Incorporating the AIHW National Injury Surveillance Unit
Bulletin 16 - Data issues [Previous] [Next] [Top]

Data issues


National incidence of traumatic SCI

The number of newly incident cases of SCI reported by the SUs is likely to understate the true national incidence figure for the following reasons:
  1. It excludes cases that died from their SCI or other injuries prior to hospital admission. Detection of damage to the spinal cord and assessment of its contribution to death is often very difficult. Cain et al.[19], in an assessment of cervical spine injuries in road traffic crashes in South Australia from 1981 to 1986 found that post-mortem radiography of the cervical spine detected almost twice as many cervical injuries as were identified in routine post-mortem examination. Also, Leditschke et al.[20] found that damage to the spine was missed in 8% of radiographic examinations. Whilst these studies provide information on the extent to which damage to the spinal cord may be missed, the information is of limited utility for the purposes of estimation of SCI incidence at national level because there is no routine reporting of post-mortem results.

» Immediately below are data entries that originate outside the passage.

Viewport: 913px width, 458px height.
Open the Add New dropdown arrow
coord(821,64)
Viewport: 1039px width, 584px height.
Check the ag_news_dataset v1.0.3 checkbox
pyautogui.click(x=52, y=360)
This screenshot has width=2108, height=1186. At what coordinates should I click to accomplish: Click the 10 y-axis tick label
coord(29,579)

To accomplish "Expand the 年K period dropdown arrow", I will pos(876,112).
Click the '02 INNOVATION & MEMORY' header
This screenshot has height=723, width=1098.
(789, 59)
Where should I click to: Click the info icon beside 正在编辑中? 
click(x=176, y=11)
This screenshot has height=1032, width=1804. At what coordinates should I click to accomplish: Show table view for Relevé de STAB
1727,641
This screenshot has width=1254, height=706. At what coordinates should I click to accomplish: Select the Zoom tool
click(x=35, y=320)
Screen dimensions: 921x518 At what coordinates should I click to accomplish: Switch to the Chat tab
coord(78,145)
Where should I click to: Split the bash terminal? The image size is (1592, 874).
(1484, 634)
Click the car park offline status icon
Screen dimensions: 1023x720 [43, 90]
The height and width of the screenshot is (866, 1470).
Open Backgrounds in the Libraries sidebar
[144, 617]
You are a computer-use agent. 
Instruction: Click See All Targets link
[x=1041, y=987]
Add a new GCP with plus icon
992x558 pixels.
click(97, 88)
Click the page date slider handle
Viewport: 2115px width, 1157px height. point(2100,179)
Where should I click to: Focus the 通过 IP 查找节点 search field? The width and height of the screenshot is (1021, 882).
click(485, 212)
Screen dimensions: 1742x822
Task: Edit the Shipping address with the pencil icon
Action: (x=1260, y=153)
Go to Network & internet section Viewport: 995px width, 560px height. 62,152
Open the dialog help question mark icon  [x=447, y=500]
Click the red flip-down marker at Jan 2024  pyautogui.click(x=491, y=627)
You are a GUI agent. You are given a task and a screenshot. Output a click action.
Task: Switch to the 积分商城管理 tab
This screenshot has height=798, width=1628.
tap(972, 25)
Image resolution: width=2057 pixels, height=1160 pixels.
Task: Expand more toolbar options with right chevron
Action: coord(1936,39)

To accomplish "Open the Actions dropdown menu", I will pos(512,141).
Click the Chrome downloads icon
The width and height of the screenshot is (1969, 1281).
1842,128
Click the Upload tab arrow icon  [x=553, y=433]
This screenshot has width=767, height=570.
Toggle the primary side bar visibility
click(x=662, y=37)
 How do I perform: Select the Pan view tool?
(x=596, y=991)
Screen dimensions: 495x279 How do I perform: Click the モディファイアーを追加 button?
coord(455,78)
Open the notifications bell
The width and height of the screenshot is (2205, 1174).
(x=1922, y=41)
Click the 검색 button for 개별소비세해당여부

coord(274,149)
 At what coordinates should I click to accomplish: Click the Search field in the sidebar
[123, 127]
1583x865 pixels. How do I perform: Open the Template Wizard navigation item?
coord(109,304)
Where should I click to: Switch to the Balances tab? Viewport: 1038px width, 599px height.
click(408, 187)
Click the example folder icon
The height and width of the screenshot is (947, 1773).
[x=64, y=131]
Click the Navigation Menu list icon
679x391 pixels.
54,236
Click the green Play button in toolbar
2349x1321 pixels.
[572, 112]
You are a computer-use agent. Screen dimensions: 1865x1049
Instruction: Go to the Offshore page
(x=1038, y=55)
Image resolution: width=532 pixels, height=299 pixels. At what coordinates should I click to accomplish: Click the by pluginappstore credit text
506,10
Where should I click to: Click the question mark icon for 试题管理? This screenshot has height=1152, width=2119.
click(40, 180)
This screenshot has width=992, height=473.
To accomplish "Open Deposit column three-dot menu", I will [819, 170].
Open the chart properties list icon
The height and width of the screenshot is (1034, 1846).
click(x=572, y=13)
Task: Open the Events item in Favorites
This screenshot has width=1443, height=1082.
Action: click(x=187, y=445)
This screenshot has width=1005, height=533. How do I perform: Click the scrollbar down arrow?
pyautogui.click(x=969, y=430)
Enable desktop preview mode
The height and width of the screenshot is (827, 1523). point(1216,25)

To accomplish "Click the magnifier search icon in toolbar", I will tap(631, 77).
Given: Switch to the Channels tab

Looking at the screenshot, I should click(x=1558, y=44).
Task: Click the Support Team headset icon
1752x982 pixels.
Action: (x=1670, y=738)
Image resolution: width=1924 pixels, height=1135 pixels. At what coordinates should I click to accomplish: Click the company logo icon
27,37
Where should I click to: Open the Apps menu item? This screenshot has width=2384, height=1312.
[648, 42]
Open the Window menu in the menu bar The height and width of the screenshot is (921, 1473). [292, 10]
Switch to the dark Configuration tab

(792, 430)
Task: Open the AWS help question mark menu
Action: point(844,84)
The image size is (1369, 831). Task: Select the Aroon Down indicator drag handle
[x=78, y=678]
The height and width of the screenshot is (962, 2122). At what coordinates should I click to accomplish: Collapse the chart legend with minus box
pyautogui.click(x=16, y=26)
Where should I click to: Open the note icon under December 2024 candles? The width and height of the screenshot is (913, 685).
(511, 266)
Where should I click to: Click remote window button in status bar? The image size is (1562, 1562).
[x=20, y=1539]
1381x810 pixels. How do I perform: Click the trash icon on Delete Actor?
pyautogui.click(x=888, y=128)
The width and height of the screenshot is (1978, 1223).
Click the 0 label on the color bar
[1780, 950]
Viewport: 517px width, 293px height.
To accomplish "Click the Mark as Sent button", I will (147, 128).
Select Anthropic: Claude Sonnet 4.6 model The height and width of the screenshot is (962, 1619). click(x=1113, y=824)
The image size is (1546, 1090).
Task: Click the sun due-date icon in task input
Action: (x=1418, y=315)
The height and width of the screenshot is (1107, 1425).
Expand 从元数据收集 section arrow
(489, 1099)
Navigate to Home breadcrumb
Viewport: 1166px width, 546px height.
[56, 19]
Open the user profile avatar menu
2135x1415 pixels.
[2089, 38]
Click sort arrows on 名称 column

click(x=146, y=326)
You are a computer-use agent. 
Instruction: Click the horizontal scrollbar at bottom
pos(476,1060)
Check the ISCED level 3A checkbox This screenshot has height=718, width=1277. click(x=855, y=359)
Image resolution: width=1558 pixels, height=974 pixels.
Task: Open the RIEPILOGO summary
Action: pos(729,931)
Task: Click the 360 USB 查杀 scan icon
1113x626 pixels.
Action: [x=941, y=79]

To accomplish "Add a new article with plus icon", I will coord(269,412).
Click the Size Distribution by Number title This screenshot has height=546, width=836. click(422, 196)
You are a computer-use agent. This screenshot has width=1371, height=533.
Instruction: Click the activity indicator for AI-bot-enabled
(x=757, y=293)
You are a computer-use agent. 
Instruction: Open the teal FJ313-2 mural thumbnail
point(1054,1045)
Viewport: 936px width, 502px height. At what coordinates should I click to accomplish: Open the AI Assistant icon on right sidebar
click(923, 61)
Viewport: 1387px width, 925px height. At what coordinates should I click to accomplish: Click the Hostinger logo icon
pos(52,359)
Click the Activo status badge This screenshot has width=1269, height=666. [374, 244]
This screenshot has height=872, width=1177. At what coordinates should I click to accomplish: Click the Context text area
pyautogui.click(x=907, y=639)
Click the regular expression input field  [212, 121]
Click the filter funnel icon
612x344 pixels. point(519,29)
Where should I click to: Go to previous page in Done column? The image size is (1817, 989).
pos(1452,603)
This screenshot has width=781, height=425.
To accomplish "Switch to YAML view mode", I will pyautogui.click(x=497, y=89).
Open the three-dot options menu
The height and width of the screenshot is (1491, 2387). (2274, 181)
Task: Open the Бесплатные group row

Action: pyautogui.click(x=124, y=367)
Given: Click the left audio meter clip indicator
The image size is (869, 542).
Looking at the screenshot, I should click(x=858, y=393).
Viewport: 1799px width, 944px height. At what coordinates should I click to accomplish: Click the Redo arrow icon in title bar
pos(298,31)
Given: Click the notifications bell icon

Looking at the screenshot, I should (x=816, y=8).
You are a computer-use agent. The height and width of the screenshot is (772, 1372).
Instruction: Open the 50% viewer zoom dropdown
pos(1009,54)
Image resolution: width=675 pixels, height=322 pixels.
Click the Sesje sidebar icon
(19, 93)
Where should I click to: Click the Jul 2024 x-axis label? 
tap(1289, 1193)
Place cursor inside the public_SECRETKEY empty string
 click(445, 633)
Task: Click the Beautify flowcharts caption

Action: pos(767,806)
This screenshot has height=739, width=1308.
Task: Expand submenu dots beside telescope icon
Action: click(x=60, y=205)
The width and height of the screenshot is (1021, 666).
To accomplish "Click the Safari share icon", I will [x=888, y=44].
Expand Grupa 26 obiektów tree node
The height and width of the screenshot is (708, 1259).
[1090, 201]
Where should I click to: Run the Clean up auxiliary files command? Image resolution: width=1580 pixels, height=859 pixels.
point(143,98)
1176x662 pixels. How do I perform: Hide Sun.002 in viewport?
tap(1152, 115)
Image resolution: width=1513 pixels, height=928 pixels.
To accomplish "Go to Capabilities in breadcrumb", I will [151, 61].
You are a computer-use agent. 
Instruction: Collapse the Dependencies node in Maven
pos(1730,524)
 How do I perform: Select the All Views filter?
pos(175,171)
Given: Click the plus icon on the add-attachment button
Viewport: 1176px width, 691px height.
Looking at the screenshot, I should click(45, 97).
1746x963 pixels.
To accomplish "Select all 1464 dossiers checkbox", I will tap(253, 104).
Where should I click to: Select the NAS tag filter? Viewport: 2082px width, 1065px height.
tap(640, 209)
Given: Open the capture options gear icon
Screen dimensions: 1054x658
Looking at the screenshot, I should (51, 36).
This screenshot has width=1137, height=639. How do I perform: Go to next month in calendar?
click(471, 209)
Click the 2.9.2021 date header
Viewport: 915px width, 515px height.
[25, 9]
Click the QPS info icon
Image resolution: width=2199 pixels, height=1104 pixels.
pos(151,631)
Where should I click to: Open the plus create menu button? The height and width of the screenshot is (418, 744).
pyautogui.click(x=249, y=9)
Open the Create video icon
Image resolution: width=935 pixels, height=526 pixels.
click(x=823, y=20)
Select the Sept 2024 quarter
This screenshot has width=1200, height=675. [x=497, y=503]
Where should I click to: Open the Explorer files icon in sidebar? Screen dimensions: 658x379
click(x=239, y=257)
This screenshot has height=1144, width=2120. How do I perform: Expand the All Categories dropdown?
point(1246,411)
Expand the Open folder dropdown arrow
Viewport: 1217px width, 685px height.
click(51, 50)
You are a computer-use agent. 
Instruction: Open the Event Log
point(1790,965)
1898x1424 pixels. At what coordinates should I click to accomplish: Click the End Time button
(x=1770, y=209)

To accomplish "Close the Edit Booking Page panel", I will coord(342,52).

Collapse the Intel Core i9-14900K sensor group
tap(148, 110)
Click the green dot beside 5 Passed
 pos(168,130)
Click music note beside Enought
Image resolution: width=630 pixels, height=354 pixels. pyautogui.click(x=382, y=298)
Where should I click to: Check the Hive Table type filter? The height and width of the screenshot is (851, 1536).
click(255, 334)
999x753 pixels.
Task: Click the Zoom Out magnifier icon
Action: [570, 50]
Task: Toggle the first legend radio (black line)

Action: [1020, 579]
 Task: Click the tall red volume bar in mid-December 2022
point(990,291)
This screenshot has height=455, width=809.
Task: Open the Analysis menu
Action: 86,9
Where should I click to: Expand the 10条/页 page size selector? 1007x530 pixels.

  2. It excludes cases of traumatic SCI managed at other hospitals that meet the CDC clinical definition. It has not been possible to date to determine the extent to which other hospitals treat SCI cases due to limitations in the available hospital inpatient separations data. It is probable that other hospitals manage cases of SCI especially where neurological deficit was of short duration or the patient died prior to transfer to a SU. Also, it is has been suggested that children suffering spinal cord damage, expected to number less than four per year, are generally managed in paediatric hospitals.

Age adjustment

All-ages rates have been adjusted to overcome the effect of differences in the proportions of people of different ages (and different injury risks) in the populations that are compared. Direct standardisation was employed, taking the Australian population in 1991 as the standard.


Confidence intervals

All newly incident spinal cord injuries treated at SUs are submitted to ASCIR for registration, so sampling errors do not apply to these data. However, the time periods used to group the cases (ie. Fiscal years) are arbitrary. Use of another period (e.g. Calendar year) can result in different rates. Where case numbers are small, as they are with spinal cord injury, the effect of chance variation on the rates can be large. Confidence intervals (95%, based on a Poisson assumption about the number of cases in a time period) have been placed around rates as a guide to the size of this variation. Chance variation alone would be expected to lead to a rate outside the interval only once out of 20 occasions. An extreme rate in a single period of enumeration should not be ignored simply because of a wide confidence interval--a time series may show such a rate to be part of a more significant pattern.


[19] Cain, CMJ, Ryan, GA, Fraser, R et al. Cervical spine injuries in road traffic crashes in South Australia, 1981-86. Aust. NZ J Surg 1989; 59: 15-19.

[20] Leditschke, J, Anderson, RMD, Hare, WSC. The cervical spine in fatal motor vehicle accidents. Clinical and Experimental Neurology 1992; 29: 263-271.